What is required
Copy the entries word for word, from the first line through the line that contains "Select the pentagon", including both.

::: Source records :::

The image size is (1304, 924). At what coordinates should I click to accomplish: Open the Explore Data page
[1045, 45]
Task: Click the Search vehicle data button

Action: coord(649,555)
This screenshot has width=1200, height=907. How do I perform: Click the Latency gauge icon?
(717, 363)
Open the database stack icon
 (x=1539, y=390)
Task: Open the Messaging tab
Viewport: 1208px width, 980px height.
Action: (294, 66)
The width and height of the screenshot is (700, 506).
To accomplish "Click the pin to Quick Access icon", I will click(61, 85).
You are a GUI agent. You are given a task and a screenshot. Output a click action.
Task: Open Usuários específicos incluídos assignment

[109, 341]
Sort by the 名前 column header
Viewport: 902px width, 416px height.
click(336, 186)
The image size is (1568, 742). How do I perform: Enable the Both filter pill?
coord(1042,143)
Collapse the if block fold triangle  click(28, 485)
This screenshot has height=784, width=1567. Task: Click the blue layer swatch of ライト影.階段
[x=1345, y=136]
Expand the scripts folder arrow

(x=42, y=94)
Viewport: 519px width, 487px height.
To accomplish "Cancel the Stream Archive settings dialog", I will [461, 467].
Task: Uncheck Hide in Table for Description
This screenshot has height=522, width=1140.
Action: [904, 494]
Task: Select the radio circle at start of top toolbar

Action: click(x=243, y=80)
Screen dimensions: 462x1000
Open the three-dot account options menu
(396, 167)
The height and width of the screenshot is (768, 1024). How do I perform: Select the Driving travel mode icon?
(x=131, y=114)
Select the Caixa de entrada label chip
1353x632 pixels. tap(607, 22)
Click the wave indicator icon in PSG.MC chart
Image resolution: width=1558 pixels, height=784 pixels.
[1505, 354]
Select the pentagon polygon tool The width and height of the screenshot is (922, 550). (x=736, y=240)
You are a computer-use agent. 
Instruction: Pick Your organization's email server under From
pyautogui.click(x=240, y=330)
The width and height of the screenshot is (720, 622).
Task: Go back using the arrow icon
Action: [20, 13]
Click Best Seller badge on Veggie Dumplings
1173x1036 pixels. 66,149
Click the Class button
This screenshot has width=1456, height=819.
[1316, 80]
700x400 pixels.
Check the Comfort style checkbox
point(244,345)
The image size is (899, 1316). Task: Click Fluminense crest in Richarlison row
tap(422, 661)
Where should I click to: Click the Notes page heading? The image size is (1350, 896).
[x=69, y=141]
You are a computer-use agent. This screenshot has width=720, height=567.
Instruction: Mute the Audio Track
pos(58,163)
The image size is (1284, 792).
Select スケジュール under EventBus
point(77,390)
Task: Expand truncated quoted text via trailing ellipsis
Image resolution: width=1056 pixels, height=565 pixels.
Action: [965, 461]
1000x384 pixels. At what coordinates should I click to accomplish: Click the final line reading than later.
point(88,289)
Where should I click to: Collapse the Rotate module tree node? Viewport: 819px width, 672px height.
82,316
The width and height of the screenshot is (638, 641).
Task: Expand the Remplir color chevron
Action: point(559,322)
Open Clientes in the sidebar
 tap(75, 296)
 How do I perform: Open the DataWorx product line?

:::

Full solution
The image size is (1304, 924). At what coordinates should I click to accomplish: Open the Explore Data page
[1045, 45]
Task: Click the Search vehicle data button

Action: coord(649,555)
This screenshot has width=1200, height=907. How do I perform: Click the Latency gauge icon?
(717, 363)
Open the database stack icon
 (x=1539, y=390)
Task: Open the Messaging tab
Viewport: 1208px width, 980px height.
Action: (294, 66)
The width and height of the screenshot is (700, 506).
To accomplish "Click the pin to Quick Access icon", I will click(61, 85).
You are a GUI agent. You are given a task and a screenshot. Output a click action.
Task: Open Usuários específicos incluídos assignment

[109, 341]
Sort by the 名前 column header
Viewport: 902px width, 416px height.
click(336, 186)
The image size is (1568, 742). How do I perform: Enable the Both filter pill?
coord(1042,143)
Collapse the if block fold triangle  click(28, 485)
This screenshot has height=784, width=1567. Task: Click the blue layer swatch of ライト影.階段
[x=1345, y=136]
Expand the scripts folder arrow

(x=42, y=94)
Viewport: 519px width, 487px height.
To accomplish "Cancel the Stream Archive settings dialog", I will [461, 467].
Task: Uncheck Hide in Table for Description
This screenshot has height=522, width=1140.
Action: [904, 494]
Task: Select the radio circle at start of top toolbar

Action: click(x=243, y=80)
Screen dimensions: 462x1000
Open the three-dot account options menu
(396, 167)
The height and width of the screenshot is (768, 1024). How do I perform: Select the Driving travel mode icon?
(x=131, y=114)
Select the Caixa de entrada label chip
1353x632 pixels. tap(607, 22)
Click the wave indicator icon in PSG.MC chart
Image resolution: width=1558 pixels, height=784 pixels.
[1505, 354]
Select the pentagon polygon tool The width and height of the screenshot is (922, 550). (x=736, y=240)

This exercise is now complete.